Specchio dei Tempi - La Stampa, 12 aprile 1972
Le origini di “ciao”: dal veneto, non dal piemontese
Una lettrice ci scrive:
«Prendo licenza di esprimere un mio pensiero circa l’incriminato saluto denunciato dalla lettrice Maria Pautasso, vale a dire il “ciao signora” pronunciato da Moccagatta e C. alla radio e alla tv. Esso è un termine di origine prettamente veneta, anticamente era un saluto cerimonioso, cioè: “schiavo vostro”. Detto in dialetto suonava “s-ciao vostro”. Poi subì un’elisione nell’aggettivo possessivo e rimase: “s-ciao”.

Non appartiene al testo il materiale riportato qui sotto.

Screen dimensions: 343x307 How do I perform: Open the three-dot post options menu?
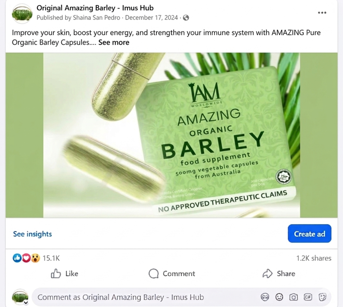point(322,13)
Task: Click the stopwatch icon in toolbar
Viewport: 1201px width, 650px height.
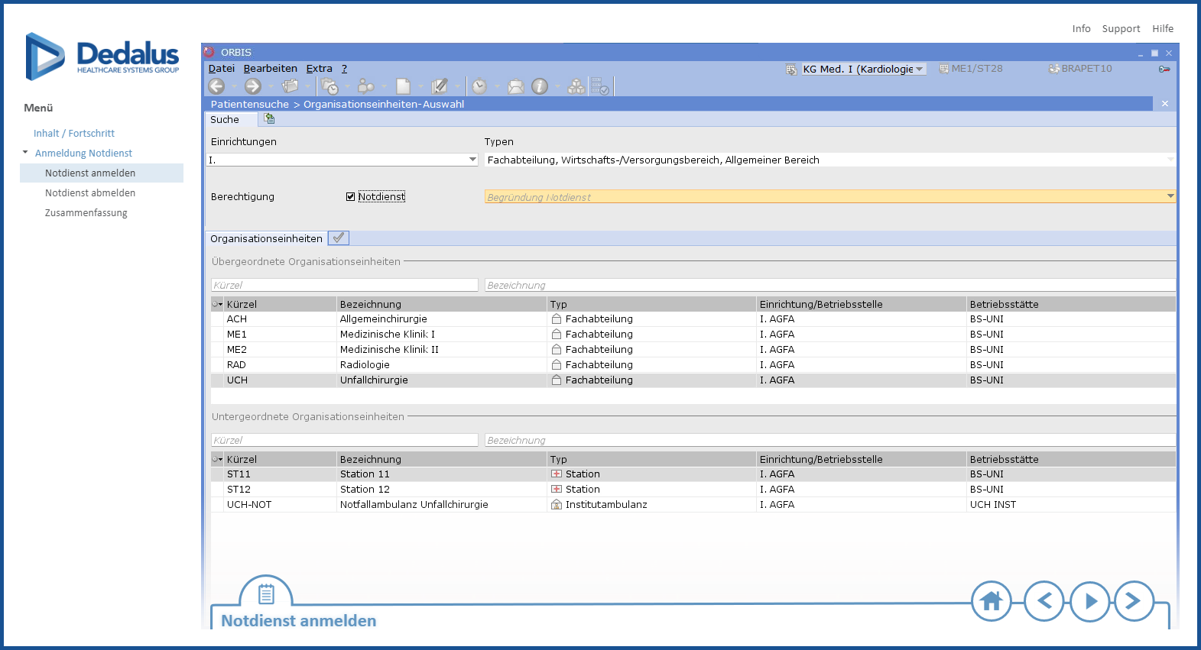Action: tap(479, 86)
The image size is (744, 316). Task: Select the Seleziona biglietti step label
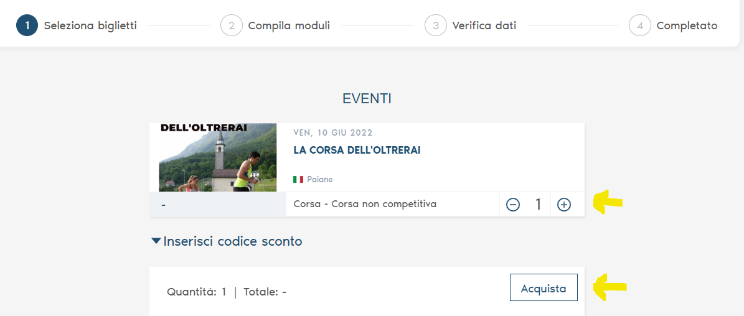pyautogui.click(x=90, y=26)
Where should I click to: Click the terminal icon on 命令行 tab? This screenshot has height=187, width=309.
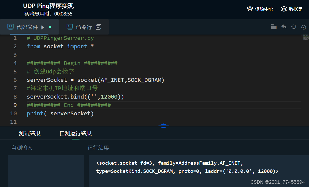tap(70, 26)
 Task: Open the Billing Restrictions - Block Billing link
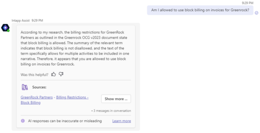72,97
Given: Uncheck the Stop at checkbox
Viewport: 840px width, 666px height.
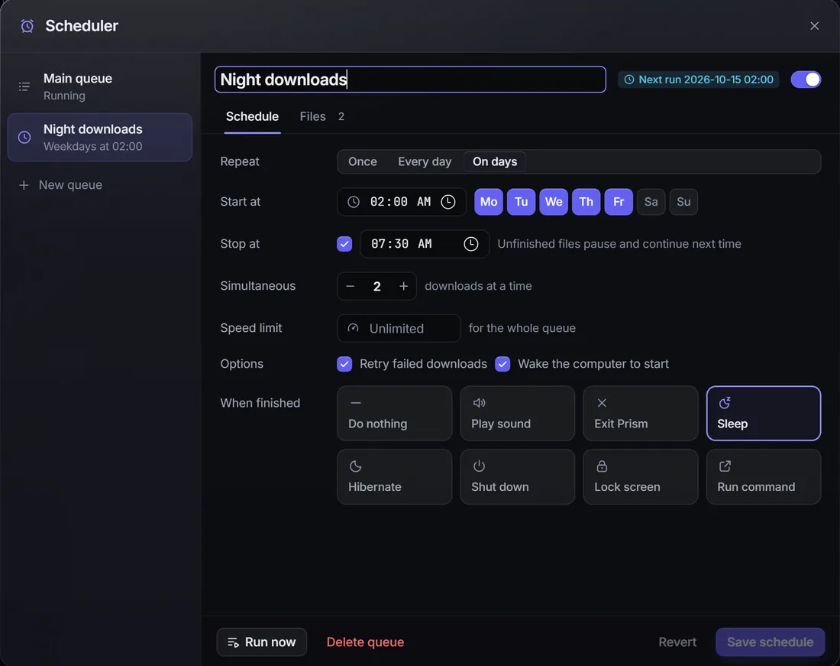Looking at the screenshot, I should point(344,244).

«Con il passare del tempo si disse “ciao” e questa nuova forma passò nella Lombardia e si estese in tutta Italia. E sempre per via della metamorfosi che subisce una lingua, il “ciao” divenne via via sempre più confidenziale e usato di preferenza fra persone legate con il “tu”. Instaurato oggi alla radio, può dare fastidio in quanto considerato ineducato, però il termine è esatto qualora volessimo risalire alle origini.

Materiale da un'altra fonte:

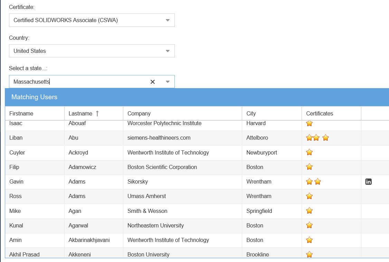Image resolution: width=389 pixels, height=262 pixels.
Task: Clear the Massachusetts state selection
Action: [x=152, y=82]
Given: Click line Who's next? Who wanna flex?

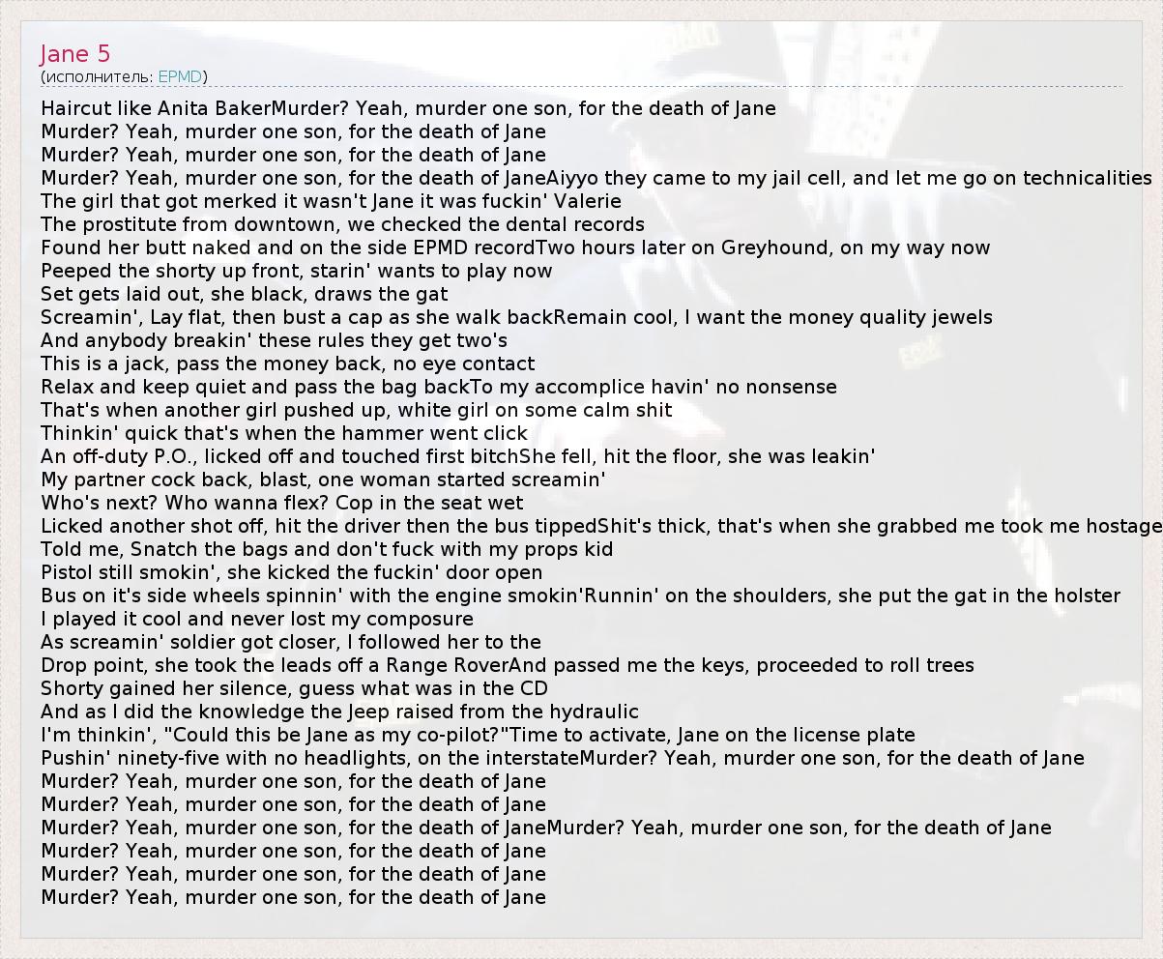Looking at the screenshot, I should (x=281, y=503).
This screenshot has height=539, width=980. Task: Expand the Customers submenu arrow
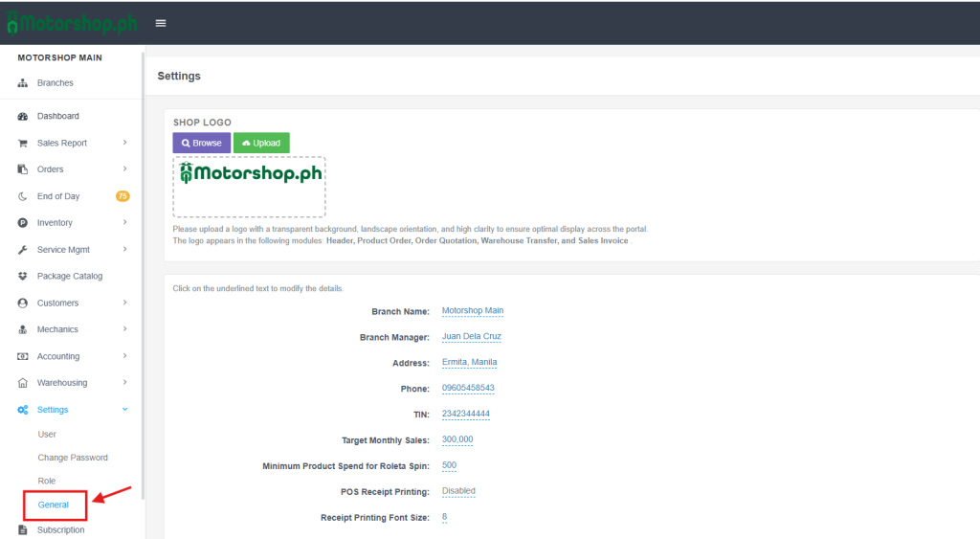pos(124,303)

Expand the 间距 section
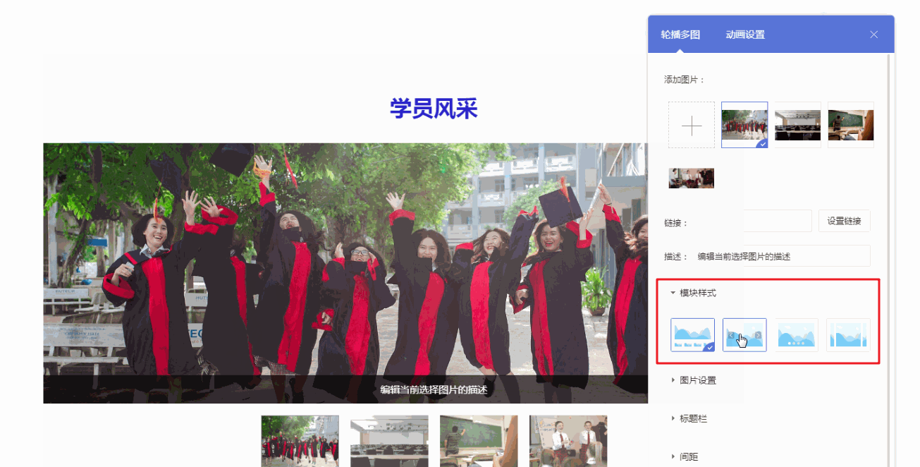click(689, 456)
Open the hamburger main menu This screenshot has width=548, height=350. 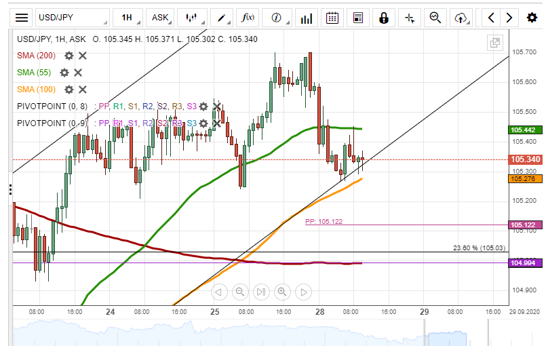22,18
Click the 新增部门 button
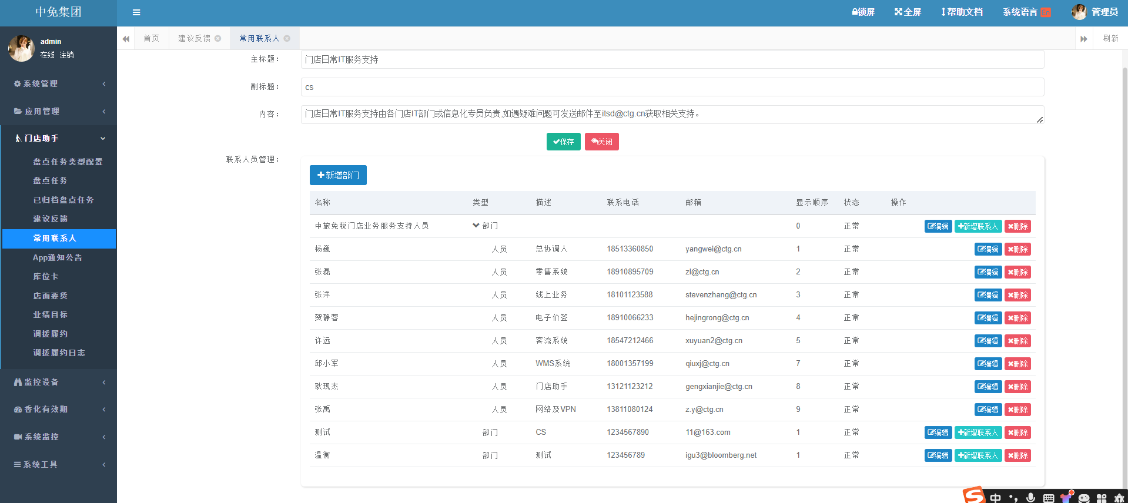Image resolution: width=1128 pixels, height=503 pixels. [338, 175]
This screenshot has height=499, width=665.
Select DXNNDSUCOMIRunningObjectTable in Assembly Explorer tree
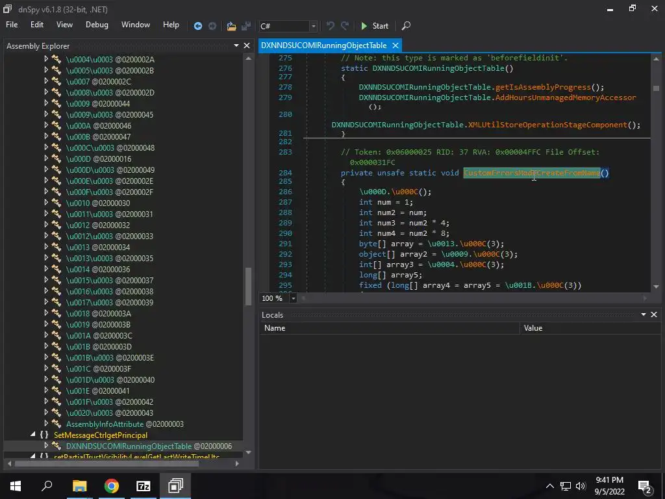tap(129, 446)
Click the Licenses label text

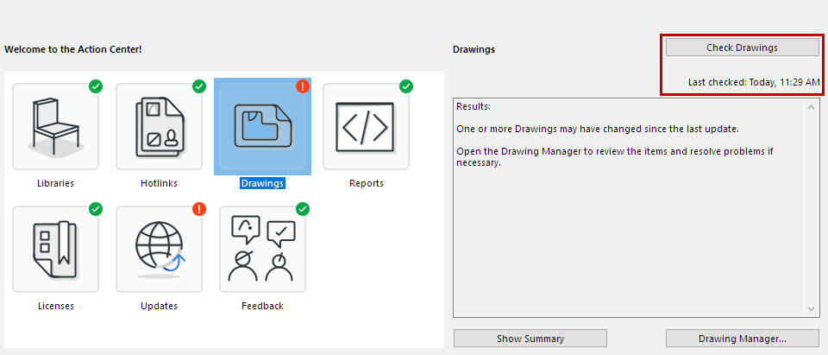tap(55, 306)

«In altre parole “ciao” è “corruzione di schiavo” ed il Tommaseo fa testo. In alcuni luoghi, ancor oggi, usa dire schiavo – schiavo vostro – vi sono schiavo, e la frase è sempre considerata come un saluto cerimonioso. In altri luoghi: – E schiavo! – sta per “Addio”. Anche noi piemontesi (pur essendo i meno dotati a criticare le forme di cui non abbiamo orecchio perché l’italiano lo conosciamo male) usiamo dire: “Ho perso il treno. S-ciao”».
«Ma questo “s-ciao” non è altro che l’“addio” di cui sopra. Del resto chi di noi non si è meravigliato nell’udire il vocabolo “interpetrare” detto dal presidente Leone? Eppure era esattissimo. Ciao a tutti. Grazie».